Vahap COŞKUN
Gerek söylemi ve gerek yenilenen yönetim kadrosundan ötürü ABD’nin Suriye’de kalıcı olacağına dair kanaatlerin yükseldiği bir dönemde Başkan Trump beklenmeyen bir açıklama yaptı ve ABD güçlerinin “çok yakında” Suriye’den çıkacağını söyledi. Trump’a göre, ABD’nin Suriye’de olmasını gerekli kılan vazifenin –yani IŞİD’in yenilmesinin- sonuna gelinmişti. Ayrıca ABD bu topraklara çok para akıtmıştı, artık buraları ile başkaları ilgilenmeye başlamalıydı.
Ohio’da seçmenlere karşı söylenen bu söz herkeste büyük bir şaşkınlık yarattı. Ama herhalde en fazla şoke olan ABD yönetiminin Trump dışındaki aktörleriydi. Dışişleri Sözcüsü Nauert’in “Suriye’den çıkma konusunda bir bilgimiz yok” demesi, yönetimin Trump’ın çıkışına ne kadar ne kadar hazırlıksız yakalandığının bir göstergesiydi.

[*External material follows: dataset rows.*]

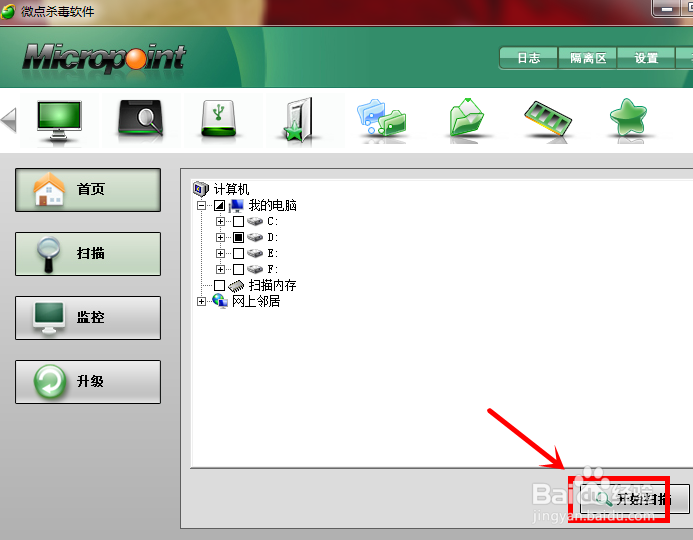Uncheck the D: drive checkbox
This screenshot has height=540, width=693.
(x=238, y=237)
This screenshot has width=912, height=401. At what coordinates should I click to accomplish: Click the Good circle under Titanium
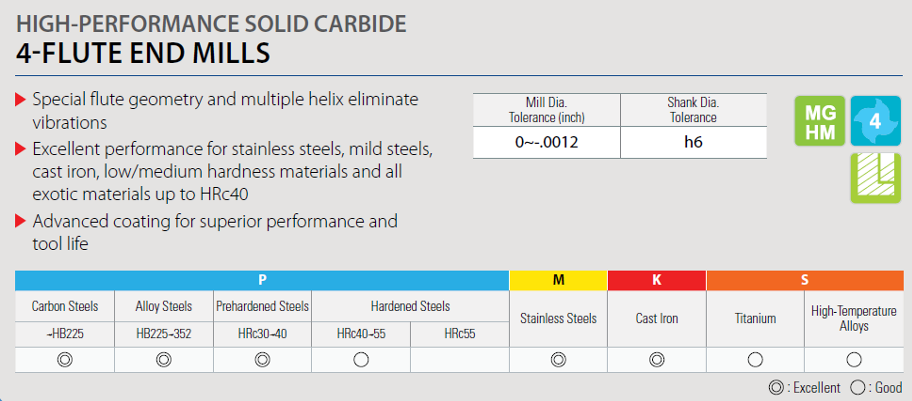pos(755,360)
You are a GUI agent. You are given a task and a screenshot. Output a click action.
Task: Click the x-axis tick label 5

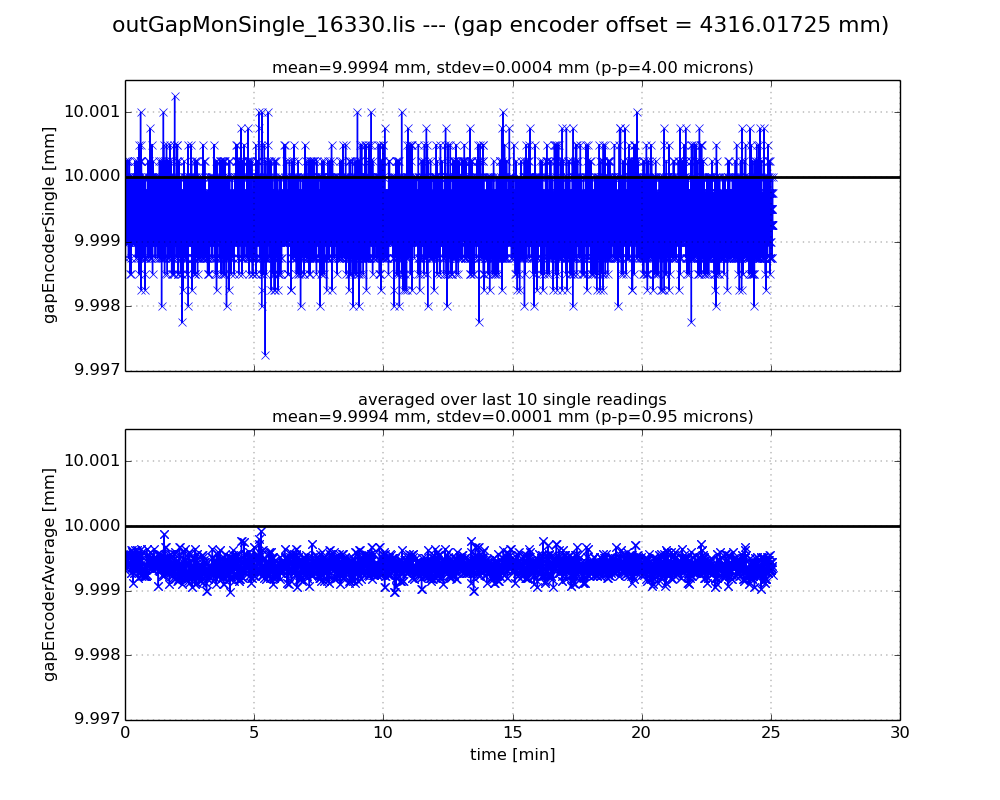(x=254, y=732)
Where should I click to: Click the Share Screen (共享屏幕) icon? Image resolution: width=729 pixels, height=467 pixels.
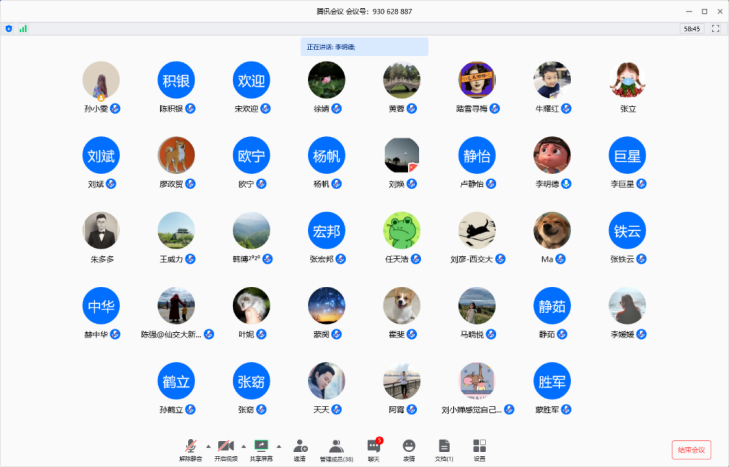[x=261, y=445]
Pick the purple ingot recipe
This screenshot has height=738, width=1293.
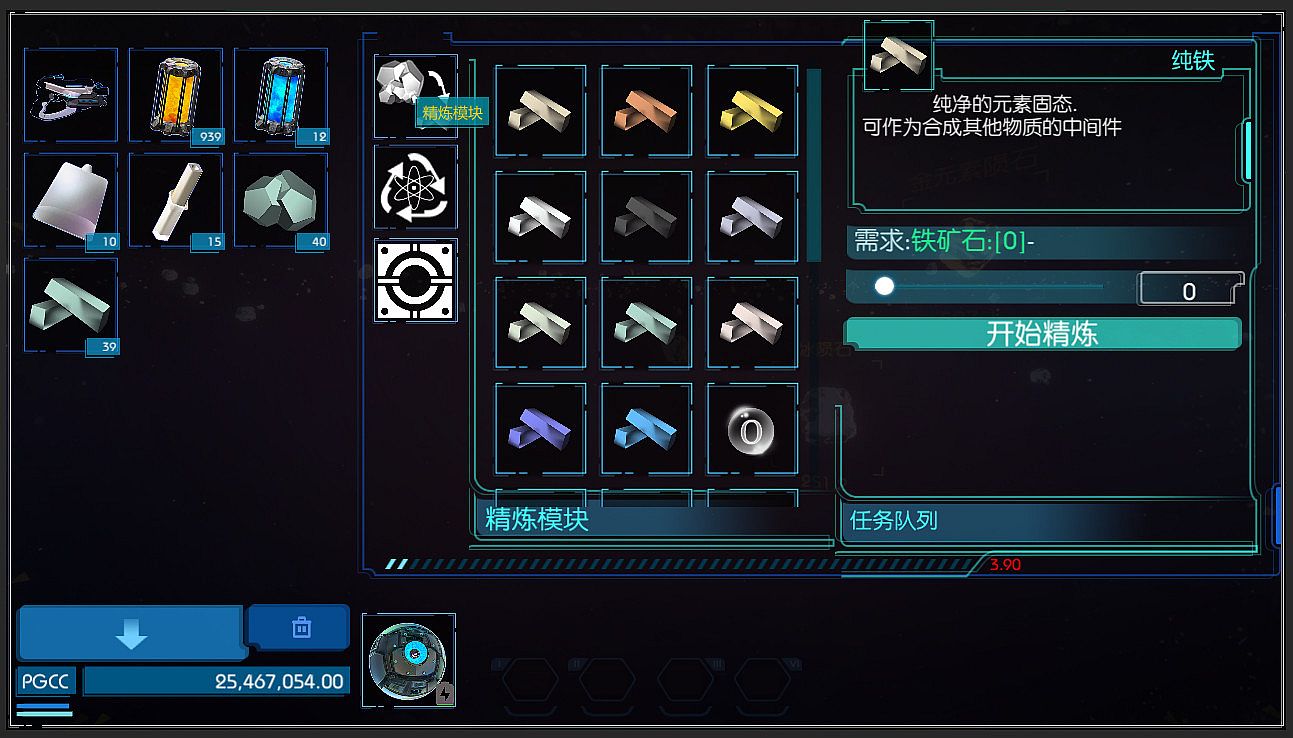tap(540, 428)
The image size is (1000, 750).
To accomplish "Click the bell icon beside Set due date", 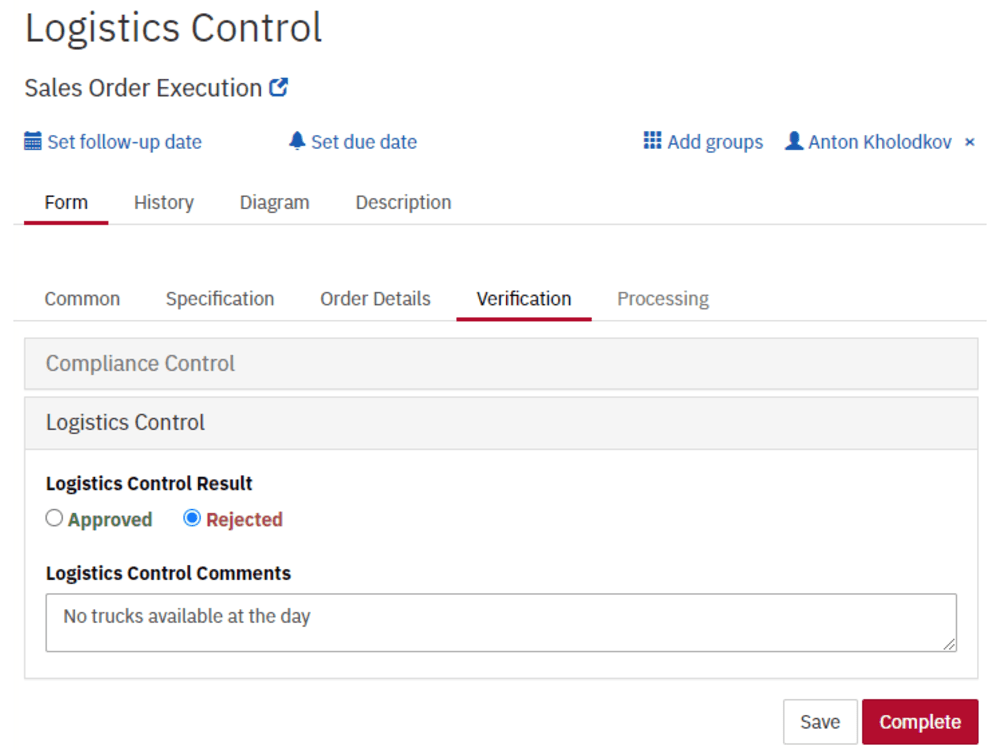I will coord(296,141).
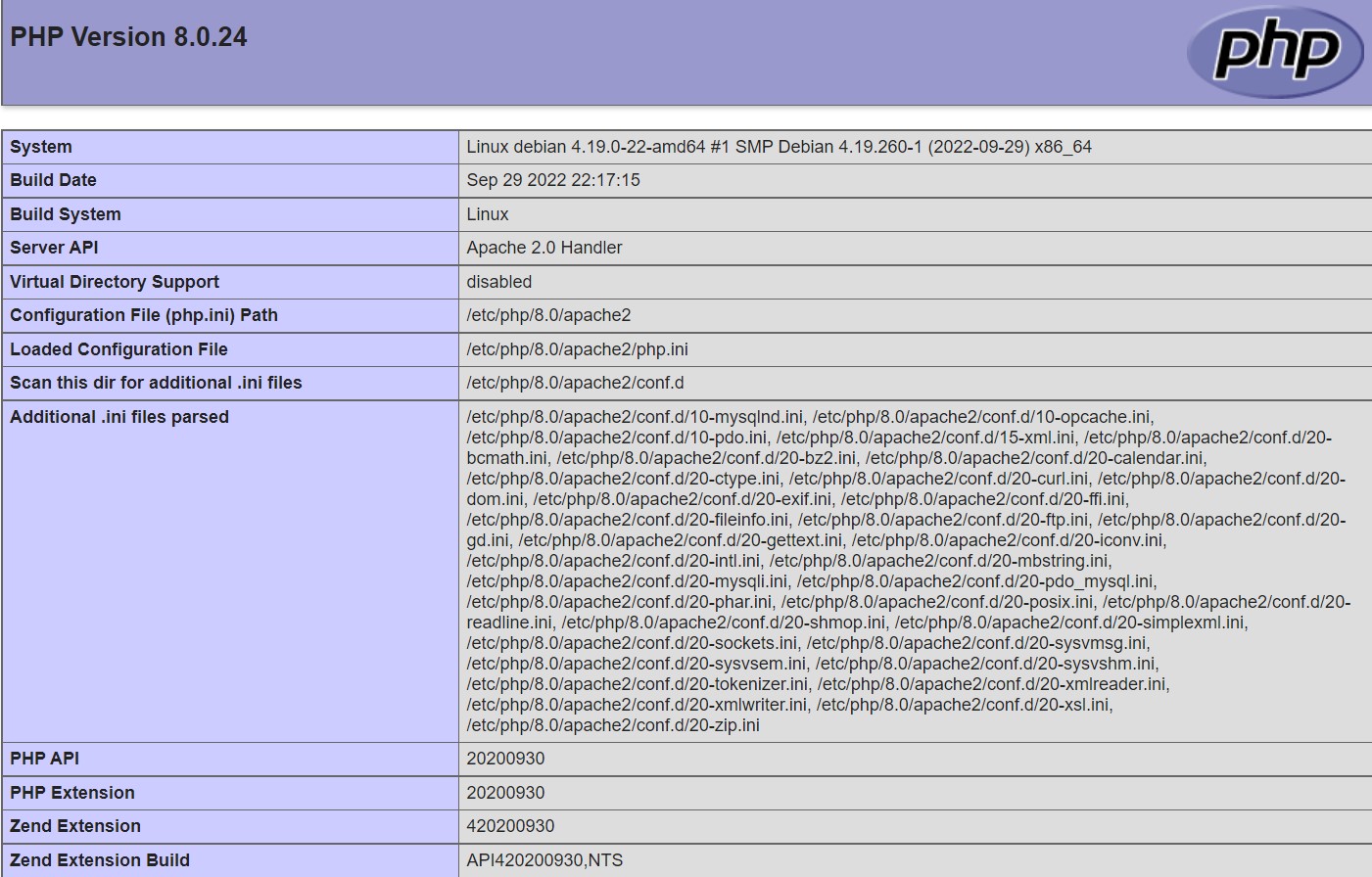This screenshot has width=1372, height=877.
Task: Click the Server API label cell
Action: tap(54, 248)
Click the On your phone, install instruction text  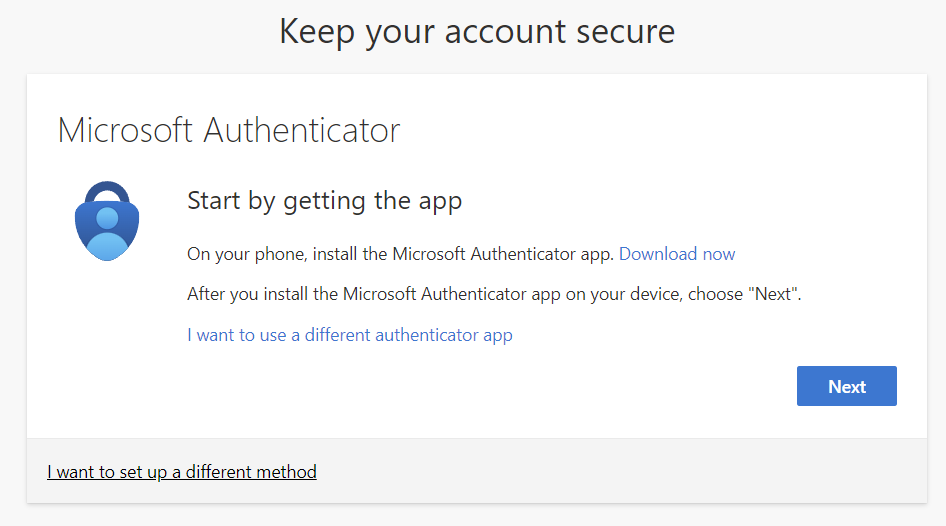point(400,254)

Trump’ın beyanatına denk düşecek şekilde Fransa Cumhurbaşkanı Macron da Paris’te PYD heyetini kabul etti. Görüşmenin ardından Menbiç’e Fransa’nın yerleşeceğine dair haberler medyaya düştü. Gerçi bu haber daha sonra Fransa tarafından yarım ağızla da olsa yalanlandı. Ancak hızla akan bu gelişmeler Suriye’de denklemin yeniden değişiği ya da değişmeye yakın olduğuna yönelik yorumları artırdı.
ABD’siz bir Suriye
Cevap arayan üç temel sual var. İlki, eğer Trump dediğini yapar ver ABD’yi Suriye’den gerçekten çıkarırsa nelerin olacağıdır. ABD’nin olmadığı bir Suriye hangi neticelere gebedir? Böylesi bir gelişmenin başlıca dört sonucu olacağını düşünüyorum:
Bir, ABD’nin sınırlayıcı etkisinin sıfırlanması Esed’in, Rusya’nın ve İran’ın elini rahatlatır. Suriye üzerinde bu aktörler daha rahat hareket etme imkânı bulur, dolayısıyla Suriye’nin geleceğine dair onların sözleri daha fazla para eder.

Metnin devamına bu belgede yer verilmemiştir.